Monday, July 3, 2017


(Family Photo)
Juan Blas Blanco

He was perhaps Japan's greatest success in its effort to form some people from Saipan in the Japanese mold.

He was sent to Japan to be educated there, and was even given a Japanese name. Kamiyama Seiichi. His Japanese language skills were superb, as were his knowledge of Japanese customs and the Japanese mindset. He lived with Japanese host families, one of them getting so close to him that he considered them his Japanese "father and mother." Some noted that his Japanese accent was a proper Tokyo one.


Juan was born in Saipan in 1923. His parents, like so many Saipan families, were originally from Guam.

His father was Juan Taitano Blanco, the son of Domingo de León Guerrero Blanco from Hågat and his wife Juana Manahane Taitano. They moved to Saipan at the end of the 19th century.

(Family Photo)
Domingo de León Guerrero Blanco, seated, and his wife Juana Manahane Taitano
Juan Taitano Blanco is the tall man standing. The two ladies are his sisters and the young ones are their children.
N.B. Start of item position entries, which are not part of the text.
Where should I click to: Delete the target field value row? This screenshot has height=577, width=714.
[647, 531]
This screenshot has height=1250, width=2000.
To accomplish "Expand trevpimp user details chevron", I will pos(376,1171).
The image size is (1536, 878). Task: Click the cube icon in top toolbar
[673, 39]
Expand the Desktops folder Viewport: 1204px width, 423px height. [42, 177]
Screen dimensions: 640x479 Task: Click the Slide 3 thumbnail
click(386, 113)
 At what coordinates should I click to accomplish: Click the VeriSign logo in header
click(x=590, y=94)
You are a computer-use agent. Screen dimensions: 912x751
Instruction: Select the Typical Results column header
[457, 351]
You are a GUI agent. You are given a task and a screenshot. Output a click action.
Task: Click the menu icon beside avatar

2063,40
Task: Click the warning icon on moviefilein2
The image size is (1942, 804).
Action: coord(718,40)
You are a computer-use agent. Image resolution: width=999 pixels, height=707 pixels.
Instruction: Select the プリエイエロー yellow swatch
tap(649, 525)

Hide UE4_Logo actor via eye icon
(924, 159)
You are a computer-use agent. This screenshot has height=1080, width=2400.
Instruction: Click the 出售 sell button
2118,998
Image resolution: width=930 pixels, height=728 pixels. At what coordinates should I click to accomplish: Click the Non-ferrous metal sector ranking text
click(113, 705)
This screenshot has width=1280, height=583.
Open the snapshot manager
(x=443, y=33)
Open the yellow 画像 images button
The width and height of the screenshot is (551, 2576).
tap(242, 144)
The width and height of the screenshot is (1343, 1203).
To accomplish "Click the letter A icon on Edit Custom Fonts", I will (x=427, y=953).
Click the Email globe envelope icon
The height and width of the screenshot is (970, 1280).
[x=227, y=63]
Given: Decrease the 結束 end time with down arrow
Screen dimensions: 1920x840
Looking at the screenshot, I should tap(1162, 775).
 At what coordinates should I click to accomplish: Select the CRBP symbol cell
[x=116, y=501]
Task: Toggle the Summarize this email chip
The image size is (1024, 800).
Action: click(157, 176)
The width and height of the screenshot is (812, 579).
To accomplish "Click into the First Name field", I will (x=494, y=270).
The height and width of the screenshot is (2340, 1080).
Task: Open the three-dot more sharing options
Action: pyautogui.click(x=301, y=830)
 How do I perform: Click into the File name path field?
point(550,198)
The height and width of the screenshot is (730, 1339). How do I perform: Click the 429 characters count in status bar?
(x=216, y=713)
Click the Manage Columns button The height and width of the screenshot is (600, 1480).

His mother was the former Antonia Blas, from Hagåtña.

(Family Photo)
Juan's parents : Juan Taitano Blanco and Antonia Blas


In 1934, twenty years after the Japanese took over the Northern Marianas, four representatives from Japanese universities paid a visit to Saipan's schools.  These representatives believed that a few Saipan students should be sent to Japan to continue their education. Juan was class president in the third grade, and was selected.

He was first sent to a school in Tokyo and then to another school in Shimizu City in Shizuoka Prefecture. As already mentioned, he stayed with Japanese host families. In Shimizu City, he had the good fortune of having his older sister living with him as she was studying midwifery in the same city.

Juan Blanco stands in class in Japan

Juan's time in Japan had a big effect on him. His experience was generally a positive one. Most of his teachers were good to him and, as mentioned earlier, he got on so well with one hosting couple that they became surrogate parents to him.


But Juan's father started to get concerned about his son being in faraway Japan when signs of international war loomed on the horizon. Japan was already engaged in full warfare in China. What would happen if war broke out between Japan and America? How could his family keep in contact with Juan if war in the Pacific made such communication difficult, if not impossible. Juan's father thus decided to bring Juan back to Saipan.

With his mainland Japanese education, Juan wouldn't have profited much being enrolled in the school for Chamorros and Carolinians. He was allowed the rare privilege of entering a school in Saipan normally reserved for Japanese students alone. Eventually he became the only Chamorro graduate of the Saipan Industrial School.

After graduating, there were two possible job opportunities. One was to work for the Japanese military on Saipan, and the other was to work for the largest commercial interest in Saipan at the time, the sugar company or the Nanyo Kohatsu Kabushiki Kaisha or NKK for short. It was here that Japan's racial divide showed. The military would have paid him lower wages for being non-Japanese. The NKK was willing to pay him the same wages as a Japanese in the position he was to fill. Juan opted therefore to work for the sugar company.


Juan was picked up by the Americans and put in the same stockade with the Japanese, not believing he was Chamorro! After two weeks, with the help of an American officer who spoke good Japanese, he was able to convince them that he was Chamorro and he was transferred to the Chamorro camp.

Juan did many and sundry things after the war, and all pretty successfully. He worked for the U.S. military, served in the Saipan Municipal Council and other political offices, was first branch manager of the Bank of America in Saipan, and was involved in other business ventures which brought him also to Guam at times, where he had many friends.


According to one of Juan's sons, Juan had one misgiving about life under Japanese rule in those days. No islander was ever supposed to excel over a Japanese in anything. When Juan rose to the top of the class or made it to the honor roll, the parents of a Japanese or Okinawan classmate complained, and Juan was deprived of his honors. If Juan beat a Japanese or Okinawan classmate in wrestling, there would be trouble.

"At least the Americans made us citizens," Juan's son said, quoting his deceased dad.

Still, it could not be denied that all his Japanese experience, much of it very positive, left a permanent mark on him. He kept in contact with numerous Japanese friends and was present at many Japanese events held in Saipan.

(Family Photo)

Juan Blanco
before his passing in 2014

* A note of thanks to Juan's sons John and Harry for information and photos

1 comment:

  1. I've always been very proud of Uncle John's, aka Tun Juan, for his accomplishments and positive outlook on life. He was always an inspiration to us all. One of the most prominent men in our CNMI history, Tun Juan, in his own quiet, but impactful demeanor, has left us so many positive legacies, despite life's challenges he and loved ones endured. Thank you for the great legacies and for all you did, Uncle John.